Data items
- - -

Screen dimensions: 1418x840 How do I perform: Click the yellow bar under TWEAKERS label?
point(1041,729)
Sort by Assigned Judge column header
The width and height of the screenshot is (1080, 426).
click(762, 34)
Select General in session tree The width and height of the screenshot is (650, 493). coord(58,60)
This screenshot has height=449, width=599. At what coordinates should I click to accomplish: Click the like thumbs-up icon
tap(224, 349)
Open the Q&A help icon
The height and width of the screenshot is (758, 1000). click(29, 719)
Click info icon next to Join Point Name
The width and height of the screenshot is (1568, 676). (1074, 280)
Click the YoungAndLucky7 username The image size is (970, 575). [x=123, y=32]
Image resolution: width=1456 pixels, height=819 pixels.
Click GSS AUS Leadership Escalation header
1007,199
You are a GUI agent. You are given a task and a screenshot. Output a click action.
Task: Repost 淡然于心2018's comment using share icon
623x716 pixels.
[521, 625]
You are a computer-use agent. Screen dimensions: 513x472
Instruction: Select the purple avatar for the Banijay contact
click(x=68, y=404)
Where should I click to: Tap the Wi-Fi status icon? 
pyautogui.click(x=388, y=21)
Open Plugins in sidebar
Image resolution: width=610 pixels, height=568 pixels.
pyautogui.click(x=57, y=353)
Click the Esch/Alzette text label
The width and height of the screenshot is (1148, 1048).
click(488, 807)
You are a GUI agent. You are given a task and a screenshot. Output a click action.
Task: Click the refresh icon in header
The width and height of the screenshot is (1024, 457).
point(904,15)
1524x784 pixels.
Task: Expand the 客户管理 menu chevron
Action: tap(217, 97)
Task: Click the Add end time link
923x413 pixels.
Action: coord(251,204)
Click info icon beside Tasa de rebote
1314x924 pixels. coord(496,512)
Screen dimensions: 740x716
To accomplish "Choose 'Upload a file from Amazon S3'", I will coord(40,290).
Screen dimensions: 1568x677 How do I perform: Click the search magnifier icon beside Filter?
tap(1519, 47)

- - -

Switch "icon" to "button" throughout all the entries above and write them out again with everything else unchanged.

EXERCISE SOLUTION =
Screen dimensions: 1418x840 How do I perform: Click the yellow bar under TWEAKERS label?
point(1041,729)
Sort by Assigned Judge column header
The width and height of the screenshot is (1080, 426).
click(762, 34)
Select General in session tree The width and height of the screenshot is (650, 493). coord(58,60)
This screenshot has height=449, width=599. At what coordinates should I click to accomplish: Click the like thumbs-up button
tap(224, 349)
Open the Q&A help button
The height and width of the screenshot is (758, 1000). click(29, 719)
Click info button next to Join Point Name
The width and height of the screenshot is (1568, 676). (1074, 280)
Click the YoungAndLucky7 username The image size is (970, 575). [x=123, y=32]
Image resolution: width=1456 pixels, height=819 pixels.
Click GSS AUS Leadership Escalation header
1007,199
You are a GUI agent. You are given a task and a screenshot. Output a click action.
Task: Repost 淡然于心2018's comment using share button
623x716 pixels.
[521, 625]
You are a computer-use agent. Screen dimensions: 513x472
Instruction: Select the purple avatar for the Banijay contact
click(x=68, y=404)
Where should I click to: Tap the Wi-Fi status button? 
pyautogui.click(x=388, y=21)
Open Plugins in sidebar
Image resolution: width=610 pixels, height=568 pixels.
pyautogui.click(x=57, y=353)
Click the Esch/Alzette text label
The width and height of the screenshot is (1148, 1048).
click(488, 807)
You are a GUI agent. You are given a task and a screenshot. Output a click action.
Task: Click the refresh button in header
The width and height of the screenshot is (1024, 457).
point(904,15)
1524x784 pixels.
Task: Expand the 客户管理 menu chevron
Action: tap(217, 97)
Task: Click the Add end time link
923x413 pixels.
Action: coord(251,204)
Click info button beside Tasa de rebote
1314x924 pixels. coord(496,512)
Screen dimensions: 740x716
To accomplish "Choose 'Upload a file from Amazon S3'", I will coord(40,290).
Screen dimensions: 1568x677 How do I perform: Click the search magnifier button beside Filter?
tap(1519, 47)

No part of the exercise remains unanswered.